A 10th Planet?
A NASA scientist insists a 10th planet may
be orbiting the sun even though two space probes have not been able to find any
trace of it in the dim outer reaches of the solar system.
Dr. John Anderson, a celestial mechanics investigator with NASA's Pioneer
spacecraft project, told reporters at Ames Research Center at Moffett Field
Tuesday that if the planet exists, it travels at nearly right angles to the
plane of the orbits of the nine known planets in a looping ellipse so elongated
it only nears the sun every 700 to 1,000 years.

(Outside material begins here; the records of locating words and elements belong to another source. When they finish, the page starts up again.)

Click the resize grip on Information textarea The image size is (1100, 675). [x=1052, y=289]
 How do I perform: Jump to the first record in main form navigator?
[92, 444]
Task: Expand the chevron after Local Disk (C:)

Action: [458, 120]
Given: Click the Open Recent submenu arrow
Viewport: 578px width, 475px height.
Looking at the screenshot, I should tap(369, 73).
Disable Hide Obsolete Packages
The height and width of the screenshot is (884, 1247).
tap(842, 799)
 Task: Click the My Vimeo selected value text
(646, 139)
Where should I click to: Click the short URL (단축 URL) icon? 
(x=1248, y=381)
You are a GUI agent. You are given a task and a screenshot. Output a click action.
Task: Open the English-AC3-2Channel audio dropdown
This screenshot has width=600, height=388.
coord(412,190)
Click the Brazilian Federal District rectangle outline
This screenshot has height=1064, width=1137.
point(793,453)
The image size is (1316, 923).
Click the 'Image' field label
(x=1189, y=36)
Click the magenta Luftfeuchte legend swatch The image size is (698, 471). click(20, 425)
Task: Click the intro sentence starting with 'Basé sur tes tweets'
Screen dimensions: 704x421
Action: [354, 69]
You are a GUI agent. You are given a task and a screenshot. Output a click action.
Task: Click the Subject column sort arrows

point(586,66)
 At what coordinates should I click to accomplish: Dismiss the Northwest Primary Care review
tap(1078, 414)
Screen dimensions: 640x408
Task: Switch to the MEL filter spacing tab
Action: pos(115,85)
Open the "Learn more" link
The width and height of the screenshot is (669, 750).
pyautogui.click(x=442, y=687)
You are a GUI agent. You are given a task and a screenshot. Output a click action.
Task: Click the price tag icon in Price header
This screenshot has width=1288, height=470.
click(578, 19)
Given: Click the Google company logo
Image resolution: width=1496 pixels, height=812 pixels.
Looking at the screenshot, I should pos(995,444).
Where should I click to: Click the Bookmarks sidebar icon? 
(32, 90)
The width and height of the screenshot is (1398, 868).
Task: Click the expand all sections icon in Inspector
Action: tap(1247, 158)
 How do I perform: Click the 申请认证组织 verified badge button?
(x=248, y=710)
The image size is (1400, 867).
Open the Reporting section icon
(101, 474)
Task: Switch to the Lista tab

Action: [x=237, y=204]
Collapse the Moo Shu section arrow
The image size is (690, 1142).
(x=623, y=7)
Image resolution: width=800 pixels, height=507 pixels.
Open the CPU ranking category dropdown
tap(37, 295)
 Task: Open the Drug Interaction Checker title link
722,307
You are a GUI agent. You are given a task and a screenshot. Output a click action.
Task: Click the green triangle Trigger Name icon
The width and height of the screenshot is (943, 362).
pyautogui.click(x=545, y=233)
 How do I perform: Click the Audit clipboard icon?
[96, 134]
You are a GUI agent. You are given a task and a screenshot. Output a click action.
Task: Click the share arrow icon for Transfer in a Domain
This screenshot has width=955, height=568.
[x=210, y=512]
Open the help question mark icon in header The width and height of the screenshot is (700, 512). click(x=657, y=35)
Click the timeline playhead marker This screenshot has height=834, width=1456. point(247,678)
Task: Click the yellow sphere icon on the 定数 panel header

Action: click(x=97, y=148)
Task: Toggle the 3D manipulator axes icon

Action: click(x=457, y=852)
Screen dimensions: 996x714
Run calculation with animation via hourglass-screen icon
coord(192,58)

Anderson, who published his ideas last year in ''The Galaxy and the Solar
System,'' called his theory ''an important contribution to the understanding of
the dynamics of the outer solar system.''
Analysis of the trajectories of the Pioneer 10 and 11 spacecraft during the
past five years shows no indication of gravitational effects that would be
expected if an unknown planet was in a normal, circular orbit beyond Uranus and
But 19th century records indicate the orbits of the outer planets were
disturbed in a subtle manner, which Anderson suspects may have been caused by
gravitational effects associated with the undiscovered planet.
''The best explanation for an object very likely to have been there for at
least 100 years, and then disappearing, is a planet on a greatly elongated
orbit,'' Anderson said.
''I think that's the most likely possibility if you take all the current data.
It's a good possibility and a good working hypothesis. If it isn't Planet X,
then I throw up my hands and can't say what it is,'' Anderson said.